Glen Matheson may have stood out among his peers, researching local history at the age of 15, but he found it as fascinating then as he does today.
The Colchester Historical Society recently presented Matheson with a Heritage Award for his efforts in researching, preserving and promoting the history of the Earltown area and its residents, and for maintaining a “Heritage Tidbits from Earltown, Nova Scotia” blog.
“I started looking into the history of the area 45 years ago,” he recalled. “When I first started there was a very small segment of the population interested in it. It was a hobby of retired people.

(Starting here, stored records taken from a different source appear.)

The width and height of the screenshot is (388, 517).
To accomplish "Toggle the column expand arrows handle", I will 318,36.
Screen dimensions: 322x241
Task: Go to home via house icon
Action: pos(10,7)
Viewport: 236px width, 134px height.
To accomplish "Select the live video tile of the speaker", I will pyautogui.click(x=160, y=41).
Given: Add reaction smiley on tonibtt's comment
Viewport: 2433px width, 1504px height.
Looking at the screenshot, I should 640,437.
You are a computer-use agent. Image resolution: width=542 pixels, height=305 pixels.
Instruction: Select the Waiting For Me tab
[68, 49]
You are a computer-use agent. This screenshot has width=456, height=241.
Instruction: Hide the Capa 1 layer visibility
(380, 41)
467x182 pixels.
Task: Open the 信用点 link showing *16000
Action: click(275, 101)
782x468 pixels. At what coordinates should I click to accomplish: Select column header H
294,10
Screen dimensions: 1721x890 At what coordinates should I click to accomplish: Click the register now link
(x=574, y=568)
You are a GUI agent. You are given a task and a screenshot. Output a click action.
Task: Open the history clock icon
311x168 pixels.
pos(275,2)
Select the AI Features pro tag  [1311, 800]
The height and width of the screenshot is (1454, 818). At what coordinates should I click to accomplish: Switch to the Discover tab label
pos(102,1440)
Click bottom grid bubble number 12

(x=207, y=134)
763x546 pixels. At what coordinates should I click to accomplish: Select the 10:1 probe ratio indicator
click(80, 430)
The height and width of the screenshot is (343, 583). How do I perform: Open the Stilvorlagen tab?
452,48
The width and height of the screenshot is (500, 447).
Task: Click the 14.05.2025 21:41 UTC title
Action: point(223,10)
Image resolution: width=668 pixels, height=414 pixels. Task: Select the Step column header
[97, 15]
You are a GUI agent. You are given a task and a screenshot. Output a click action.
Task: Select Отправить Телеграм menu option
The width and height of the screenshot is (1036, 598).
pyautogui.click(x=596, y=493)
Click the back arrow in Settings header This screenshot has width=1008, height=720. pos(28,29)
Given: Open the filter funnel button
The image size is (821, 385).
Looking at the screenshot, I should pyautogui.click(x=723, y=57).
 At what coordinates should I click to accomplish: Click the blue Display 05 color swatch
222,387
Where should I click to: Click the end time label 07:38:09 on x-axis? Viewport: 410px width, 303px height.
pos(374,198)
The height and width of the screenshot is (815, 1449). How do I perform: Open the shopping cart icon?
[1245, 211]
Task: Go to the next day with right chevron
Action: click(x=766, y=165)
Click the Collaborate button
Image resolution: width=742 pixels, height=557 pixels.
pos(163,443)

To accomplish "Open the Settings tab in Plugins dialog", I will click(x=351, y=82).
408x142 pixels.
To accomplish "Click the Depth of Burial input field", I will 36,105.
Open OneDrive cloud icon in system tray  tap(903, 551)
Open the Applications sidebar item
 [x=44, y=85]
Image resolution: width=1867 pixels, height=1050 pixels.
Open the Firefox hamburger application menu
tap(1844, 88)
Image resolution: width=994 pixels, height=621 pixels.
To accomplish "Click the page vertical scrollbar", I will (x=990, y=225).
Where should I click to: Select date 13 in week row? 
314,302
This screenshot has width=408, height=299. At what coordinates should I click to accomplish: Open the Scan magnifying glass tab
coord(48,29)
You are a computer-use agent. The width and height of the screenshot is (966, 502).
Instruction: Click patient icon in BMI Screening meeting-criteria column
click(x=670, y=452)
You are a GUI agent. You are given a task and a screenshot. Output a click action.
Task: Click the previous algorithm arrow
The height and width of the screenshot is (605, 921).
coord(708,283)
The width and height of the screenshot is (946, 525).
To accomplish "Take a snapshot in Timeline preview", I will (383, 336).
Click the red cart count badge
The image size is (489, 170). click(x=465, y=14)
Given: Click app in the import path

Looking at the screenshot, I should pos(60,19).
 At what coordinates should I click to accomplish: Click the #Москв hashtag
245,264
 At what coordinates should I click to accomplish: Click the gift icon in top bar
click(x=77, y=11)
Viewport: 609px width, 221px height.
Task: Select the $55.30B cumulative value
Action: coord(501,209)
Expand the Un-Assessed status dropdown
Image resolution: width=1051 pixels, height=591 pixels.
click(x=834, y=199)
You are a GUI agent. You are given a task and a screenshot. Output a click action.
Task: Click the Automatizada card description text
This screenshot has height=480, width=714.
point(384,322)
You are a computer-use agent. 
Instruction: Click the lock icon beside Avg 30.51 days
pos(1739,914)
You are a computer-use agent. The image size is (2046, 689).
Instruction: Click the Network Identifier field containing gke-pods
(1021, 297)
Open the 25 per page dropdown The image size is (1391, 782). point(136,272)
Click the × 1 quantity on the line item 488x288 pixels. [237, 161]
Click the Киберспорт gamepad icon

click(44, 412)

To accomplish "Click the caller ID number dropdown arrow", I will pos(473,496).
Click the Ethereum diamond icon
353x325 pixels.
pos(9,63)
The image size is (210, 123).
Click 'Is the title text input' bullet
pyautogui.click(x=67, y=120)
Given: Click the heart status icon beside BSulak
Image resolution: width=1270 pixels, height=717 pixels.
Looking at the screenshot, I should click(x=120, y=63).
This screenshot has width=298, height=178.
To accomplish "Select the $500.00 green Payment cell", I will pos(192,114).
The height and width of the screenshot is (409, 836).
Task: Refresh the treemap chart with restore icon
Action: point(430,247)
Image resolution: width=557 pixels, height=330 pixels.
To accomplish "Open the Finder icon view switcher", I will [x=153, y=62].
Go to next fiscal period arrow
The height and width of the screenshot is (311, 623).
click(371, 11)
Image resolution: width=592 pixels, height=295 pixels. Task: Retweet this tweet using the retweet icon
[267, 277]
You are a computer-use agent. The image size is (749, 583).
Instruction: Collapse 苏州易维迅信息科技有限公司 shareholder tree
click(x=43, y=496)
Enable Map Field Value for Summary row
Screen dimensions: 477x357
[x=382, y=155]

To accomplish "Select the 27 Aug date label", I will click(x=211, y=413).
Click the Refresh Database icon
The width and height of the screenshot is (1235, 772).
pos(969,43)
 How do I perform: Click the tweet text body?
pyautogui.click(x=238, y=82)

“When I went to university in Halifax I had access to the archives there, so I would dabble away at it. I was always fascinated by what led people to come to those areas that were kind of back in the hills.”
He found that more than 90 per cent of the early settlers came from Sutherlandshire, in Scotland.
“Around 1820 to 1822 many people were evicted from their ancestral lands. There was a shift in agriculture and economics and the Countess of Sutherland was told she had to clear people out to make room for sheep farming. They wanted people to relocate and go into things like fishing and coal mining, but these were farmers.”
In 1813, two settlers, Angus Sutherland and Donald MacIntosh, arrived in Earltown. They were originally from Scotland, but had come to Scotsburn with their families as children. Sutherland was called the “Prince” because of his resemblance to Bonnie Prince Charlie.
During the next 20 years they were followed to the area by several dozen families from Sutherlandshire, and formed a community of Gaelic-speaking Presbyterians with a peak population of more than 1,200.
“Because entire communities were relocating they kept a lot of customs and family connections – more than in a place that a was melting pot,” said Matheson. “For a number of years, the Pipers’ Picnic in Earltown, was very much an extended family-type event.”
Matheson leads cemetery tours, filled with stories from the past, during the summer. These take place mainly at cemeteries where settlers were buried. He also provides information for people who contact him through the blog’s website
“I enjoy meeting people and showing them around,” he added. “I don’t do this for recognition, but it’s nice to have recognition for the role of some of these communities.”